Once Trapezium jar is available in your maven repository, you can add dependency on Trapezium using following dependency elements to your pom.xml

      <dependency>
        <groupId>com.verizon.bda</groupId>
        <artifactId>trapezium-framework</artifactId>
        <version>1.0.0-SNAPSHOT</version>
      </dependency>

      <dependency>
        <groupId>com.verizon.bda</groupId>
        <artifactId>trapezium-framework</artifactId>
        <type>test-jar</type>
        <scope>test</scope>
        <version>1.0.0-SNAPSHOT</version>
      </dependency>

Setting up Cluster environment variable

On all your Spark nodes, create a file /opt/bda/environment and add environment for your cluster, e.g., DEV|QA|UAT|PROD. You can do this through a setup script so that any new node to your cluster will have this file automatically created. This file allows Trapezium to read data from different data sources or data locations based on your environment.

Let's take an example. Suppose you read data from HDFS in your application. In your DEV cluster, data resides in /bda/dev/data while in your PROD cluster data resides in /bda/prod/data. Now environment file indicates Trapezium where to read data from.

Creating test applications with Trapezium

Example #1

Create an application that reads data from hdfs://my/first/trapezium/app/input and persists output to hdfs://my/first/trapezium/app/output. Data must be read in batch mode every 15 min. Any new data that has arrived since the last successful batch run must be presented as DataFrame to the application code. No validations are needed on the data source.

Solution

  1. Set up environment file correctly on your cluster (See Setting up Cluster environment variable)

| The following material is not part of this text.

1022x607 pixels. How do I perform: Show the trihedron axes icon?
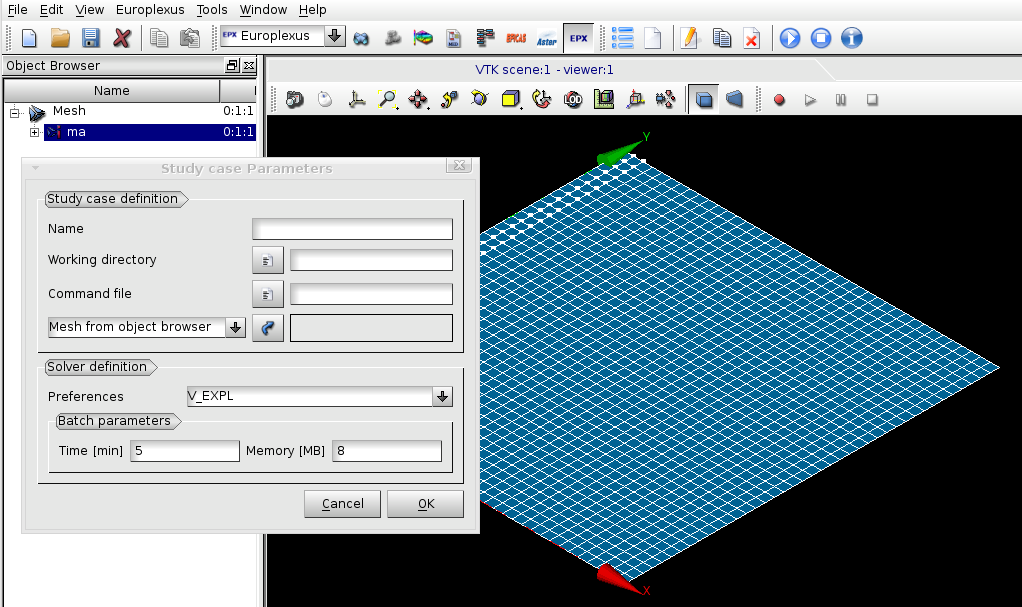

  2. Trapezium needs 2 config files

    < ENVIRONMENT >_app_mgr.conf

     appName = "MyTestApplication"
     persistSchema = "app_mgrTest_Schema"
     tempDir = "/tmp/"
     sparkConf = {
     	kryoRegistratorClass = "com.verizon.bda.trapezium.framework.utils.EmptyRegistrator"
     	spark.akka.frameSize = 100
     }
    
     zookeeperList = "localhost:2181"
     applicationStartupClass = "com.verizon.bda.trapezium.framework.apps.TestManagerStartup"
     fileSystemPrefix = "hdfs://"
    

    < WORKFLOW_NAME >.conf

     runMode = "BATCH"
     dataSource = "HDFS"
     hdfsFileBatch = {
     	batchTime = 900
     	timerStartDelay = 1
     	batchInfo = [
     		{
           		name = "source1"
     		dataDirectory = {
     			local = "test/data/local"
     			dev = "test/data/dev"
     			prod = "test/data/prod"
     		}
     		validation = {
                     columns = ["col1"]
                     datatypes = ["String"]
                     minimumColumn = 1
                     dateFormat = "yyyy-MM-dd HH:mm:ss"
                     delimiter = ","
                     rules = {
                     }
                   }				
     	} ]
     }
     transactions = [{
     	transactionName = "my.first.trapezium.application.TestTransaction"
     	inputData = [{
     			name = "source1"
     	}]
     	persistDataName = "myFirstOutput"
     }]
    
  3. Implement my.first.trapezium.application.Transaction scala object

     package my.first.trapezium.application
     object TestTransaction extends BatchTransaction {
     	val logger = LoggerFactory.getLogger(this.getClass)
     	override def processBatch(df: Map[String, DataFrame], wfTime: Time): DataFrame = {
     		logger.info("Inside process of TestTransaction")
     		require(df.size > 0)
     		val inData = df.head._2
     		**Your TRANSFORMATION code goes here**
     		inData
     	}
     	override def persistBatch(df: DataFrame, batchTime: Time): Unit = {
     		df.write.parquet("my/first/Trapezium/output")
     	}
     }
    
  4. Submitting your Trapezium job

    spark-submit --master yarn --class com.verizon.bda.trapezium.framework.ApplicationManager --config --workflow

    ApplicationManager is your driver class. configDir is the location of your environment configuration file created in step #2. workflowName is your workflow config file that you created in step #2. workflow config file must be present under config directory.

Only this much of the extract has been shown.